Mesopsocus unipunctatus

Scientific classification
- Kingdom: Animalia
- Phylum: Arthropoda
- Clade: Pancrustacea
- Class: Insecta
- Order: Psocodea
- Family: Mesopsocidae
- Genus: Mesopsocus
- Species: M. unipunctatus
- Binomial name: Mesopsocus unipunctatus (Mueller, 1764)

= Mesopsocus unipunctatus =

- Genus: Mesopsocus
- Species: unipunctatus
- Authority: (Mueller, 1764)

Species of booklouse

Mesopsocus unipunctatus is a species of barklouse found across the Holarctic. It is a member of the Mesopsocidae family. It is a generalist that occurs on branches of deciduous and coniferous trees, as well as lower hedgerows and shaded meadows.

==Description==
This species has one or two noticeable transverse stripes across the abdomen and is often greyish or light. The rest of the body is erratically mottled with dark markings. It is flightless and the antennae are almost twice the body length. The body length ranges from 2.5-3.7mm.

==Range==
This species occurs frequently in Great Britain and Ireland. It can also be found in Bulgaria, Hungary, Latvia, Poland, Romania, and Western Europe (except Greece).
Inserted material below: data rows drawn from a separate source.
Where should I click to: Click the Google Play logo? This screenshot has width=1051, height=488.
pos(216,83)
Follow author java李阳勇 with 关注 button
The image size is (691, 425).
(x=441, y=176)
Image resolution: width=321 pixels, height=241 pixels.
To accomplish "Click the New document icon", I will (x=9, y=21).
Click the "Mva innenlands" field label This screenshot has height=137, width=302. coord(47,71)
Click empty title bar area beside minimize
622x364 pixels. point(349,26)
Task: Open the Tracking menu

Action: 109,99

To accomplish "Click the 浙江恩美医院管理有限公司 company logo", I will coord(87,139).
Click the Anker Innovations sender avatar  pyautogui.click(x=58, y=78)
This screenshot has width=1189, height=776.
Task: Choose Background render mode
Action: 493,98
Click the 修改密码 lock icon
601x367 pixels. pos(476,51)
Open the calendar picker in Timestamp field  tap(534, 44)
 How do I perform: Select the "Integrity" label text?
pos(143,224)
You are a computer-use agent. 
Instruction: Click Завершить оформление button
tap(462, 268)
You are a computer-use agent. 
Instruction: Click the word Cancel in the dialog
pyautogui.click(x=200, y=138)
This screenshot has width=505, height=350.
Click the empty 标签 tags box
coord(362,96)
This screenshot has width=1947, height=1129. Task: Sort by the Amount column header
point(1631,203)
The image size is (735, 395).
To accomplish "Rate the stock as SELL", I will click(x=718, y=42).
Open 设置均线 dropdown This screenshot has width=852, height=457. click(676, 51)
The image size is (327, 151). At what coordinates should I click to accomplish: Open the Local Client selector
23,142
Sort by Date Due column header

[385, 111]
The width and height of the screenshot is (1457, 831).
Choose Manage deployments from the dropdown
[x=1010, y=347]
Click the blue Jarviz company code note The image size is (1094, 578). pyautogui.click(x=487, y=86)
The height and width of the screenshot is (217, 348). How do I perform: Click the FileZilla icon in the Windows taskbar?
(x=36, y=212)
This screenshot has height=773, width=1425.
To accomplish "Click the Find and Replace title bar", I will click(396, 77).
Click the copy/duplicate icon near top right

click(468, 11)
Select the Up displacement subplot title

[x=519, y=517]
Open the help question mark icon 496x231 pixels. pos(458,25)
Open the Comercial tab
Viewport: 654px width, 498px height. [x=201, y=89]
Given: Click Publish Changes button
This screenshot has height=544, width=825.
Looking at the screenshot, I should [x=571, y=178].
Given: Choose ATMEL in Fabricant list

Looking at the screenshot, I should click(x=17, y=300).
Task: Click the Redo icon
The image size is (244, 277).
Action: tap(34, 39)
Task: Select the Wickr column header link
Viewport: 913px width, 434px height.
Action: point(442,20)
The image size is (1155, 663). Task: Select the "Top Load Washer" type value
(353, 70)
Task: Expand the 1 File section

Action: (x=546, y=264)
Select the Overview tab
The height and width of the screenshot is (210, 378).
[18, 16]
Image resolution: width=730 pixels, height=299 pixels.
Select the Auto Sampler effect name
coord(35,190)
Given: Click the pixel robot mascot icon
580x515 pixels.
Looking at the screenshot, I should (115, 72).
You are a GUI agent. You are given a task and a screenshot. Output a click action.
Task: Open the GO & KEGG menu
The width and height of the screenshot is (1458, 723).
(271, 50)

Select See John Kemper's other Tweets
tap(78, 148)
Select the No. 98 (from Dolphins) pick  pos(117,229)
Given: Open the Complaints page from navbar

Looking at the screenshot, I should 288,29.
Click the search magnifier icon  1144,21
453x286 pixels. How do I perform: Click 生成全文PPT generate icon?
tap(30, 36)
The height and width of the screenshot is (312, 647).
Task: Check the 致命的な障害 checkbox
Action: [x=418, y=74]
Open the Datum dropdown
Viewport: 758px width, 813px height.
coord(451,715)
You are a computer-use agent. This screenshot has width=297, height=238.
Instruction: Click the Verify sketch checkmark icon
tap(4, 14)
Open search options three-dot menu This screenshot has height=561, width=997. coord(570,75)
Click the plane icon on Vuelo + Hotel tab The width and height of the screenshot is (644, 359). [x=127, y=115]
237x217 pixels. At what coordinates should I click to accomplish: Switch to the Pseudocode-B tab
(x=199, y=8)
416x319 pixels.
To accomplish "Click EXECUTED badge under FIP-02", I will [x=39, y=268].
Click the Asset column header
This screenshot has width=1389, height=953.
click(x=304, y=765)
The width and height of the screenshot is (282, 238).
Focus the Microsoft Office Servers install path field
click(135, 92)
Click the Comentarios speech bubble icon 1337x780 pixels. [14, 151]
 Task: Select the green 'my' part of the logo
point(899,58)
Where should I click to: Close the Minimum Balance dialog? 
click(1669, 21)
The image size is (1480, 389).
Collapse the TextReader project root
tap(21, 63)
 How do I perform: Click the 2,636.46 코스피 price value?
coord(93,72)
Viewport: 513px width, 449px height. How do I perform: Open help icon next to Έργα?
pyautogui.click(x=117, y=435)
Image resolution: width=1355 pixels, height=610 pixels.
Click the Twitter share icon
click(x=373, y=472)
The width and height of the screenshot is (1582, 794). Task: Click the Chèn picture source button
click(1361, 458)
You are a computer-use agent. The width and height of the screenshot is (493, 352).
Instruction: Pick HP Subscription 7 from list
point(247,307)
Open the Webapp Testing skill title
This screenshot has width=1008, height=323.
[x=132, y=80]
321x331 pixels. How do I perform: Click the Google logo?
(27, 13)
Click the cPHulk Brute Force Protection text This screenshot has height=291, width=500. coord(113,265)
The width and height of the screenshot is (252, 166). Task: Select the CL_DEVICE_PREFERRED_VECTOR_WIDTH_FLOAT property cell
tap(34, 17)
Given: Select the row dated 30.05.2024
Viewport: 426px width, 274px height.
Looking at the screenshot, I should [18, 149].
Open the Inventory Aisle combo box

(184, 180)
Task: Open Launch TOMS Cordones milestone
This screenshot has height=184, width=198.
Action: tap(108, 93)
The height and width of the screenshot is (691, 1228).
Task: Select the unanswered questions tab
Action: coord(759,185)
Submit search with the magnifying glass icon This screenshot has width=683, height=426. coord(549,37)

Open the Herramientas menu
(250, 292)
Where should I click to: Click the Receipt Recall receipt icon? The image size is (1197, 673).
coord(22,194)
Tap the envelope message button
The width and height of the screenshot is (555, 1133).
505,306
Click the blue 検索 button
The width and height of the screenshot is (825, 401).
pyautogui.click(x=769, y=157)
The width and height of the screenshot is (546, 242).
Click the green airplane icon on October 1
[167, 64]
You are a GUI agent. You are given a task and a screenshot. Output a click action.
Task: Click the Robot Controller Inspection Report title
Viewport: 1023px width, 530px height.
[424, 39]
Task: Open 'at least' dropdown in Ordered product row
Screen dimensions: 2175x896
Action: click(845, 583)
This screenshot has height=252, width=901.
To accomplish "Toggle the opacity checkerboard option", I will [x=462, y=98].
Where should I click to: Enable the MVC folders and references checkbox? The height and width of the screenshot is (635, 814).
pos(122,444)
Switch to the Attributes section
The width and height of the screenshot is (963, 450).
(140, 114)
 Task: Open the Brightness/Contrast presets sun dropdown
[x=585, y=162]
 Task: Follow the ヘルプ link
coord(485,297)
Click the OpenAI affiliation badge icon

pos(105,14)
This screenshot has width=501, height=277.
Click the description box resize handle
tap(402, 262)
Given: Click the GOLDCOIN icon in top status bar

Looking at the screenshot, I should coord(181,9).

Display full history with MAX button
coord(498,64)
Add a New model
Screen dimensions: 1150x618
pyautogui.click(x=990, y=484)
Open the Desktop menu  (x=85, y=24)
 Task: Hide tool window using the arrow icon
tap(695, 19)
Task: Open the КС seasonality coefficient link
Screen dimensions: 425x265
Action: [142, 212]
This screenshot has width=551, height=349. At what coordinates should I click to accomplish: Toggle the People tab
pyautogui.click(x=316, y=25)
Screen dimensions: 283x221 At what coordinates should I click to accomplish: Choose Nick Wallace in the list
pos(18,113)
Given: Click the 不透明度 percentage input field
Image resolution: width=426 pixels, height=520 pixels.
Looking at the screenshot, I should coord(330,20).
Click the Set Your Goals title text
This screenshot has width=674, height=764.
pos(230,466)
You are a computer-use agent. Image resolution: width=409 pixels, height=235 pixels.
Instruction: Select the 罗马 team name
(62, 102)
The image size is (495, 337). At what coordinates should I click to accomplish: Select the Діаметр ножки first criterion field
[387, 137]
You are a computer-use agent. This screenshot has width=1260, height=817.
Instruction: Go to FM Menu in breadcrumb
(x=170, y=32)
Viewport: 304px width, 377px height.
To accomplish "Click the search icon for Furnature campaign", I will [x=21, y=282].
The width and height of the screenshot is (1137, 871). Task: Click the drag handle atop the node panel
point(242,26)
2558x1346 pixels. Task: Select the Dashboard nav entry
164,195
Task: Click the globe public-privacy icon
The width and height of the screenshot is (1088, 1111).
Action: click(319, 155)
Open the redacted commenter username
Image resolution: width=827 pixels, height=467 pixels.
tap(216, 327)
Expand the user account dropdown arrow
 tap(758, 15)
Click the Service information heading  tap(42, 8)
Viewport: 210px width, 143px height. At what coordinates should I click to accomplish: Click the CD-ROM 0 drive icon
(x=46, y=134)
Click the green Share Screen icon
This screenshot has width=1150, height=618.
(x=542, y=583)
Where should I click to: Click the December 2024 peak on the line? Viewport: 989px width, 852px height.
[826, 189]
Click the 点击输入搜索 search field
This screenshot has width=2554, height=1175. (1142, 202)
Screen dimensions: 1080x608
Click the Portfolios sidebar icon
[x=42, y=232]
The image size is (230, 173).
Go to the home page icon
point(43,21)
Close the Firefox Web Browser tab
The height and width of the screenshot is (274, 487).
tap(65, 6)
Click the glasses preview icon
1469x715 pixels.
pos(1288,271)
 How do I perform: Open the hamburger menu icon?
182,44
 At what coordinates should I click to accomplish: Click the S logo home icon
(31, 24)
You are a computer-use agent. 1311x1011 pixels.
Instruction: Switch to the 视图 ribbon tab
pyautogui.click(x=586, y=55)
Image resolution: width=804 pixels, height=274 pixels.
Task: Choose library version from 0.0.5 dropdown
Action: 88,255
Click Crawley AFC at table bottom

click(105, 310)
Some populations also exist in North America, where it occurs throughout Canada and the United States.

==Habitat==

The species feeds on a wide range of trees including eudicots such as ash, beech, birch, gorse, hawthorn, oak, and sycamore, and conifers such as cedar, juniper, pine, and yew.

It is one of the species where industrial melanism has been demonstrated.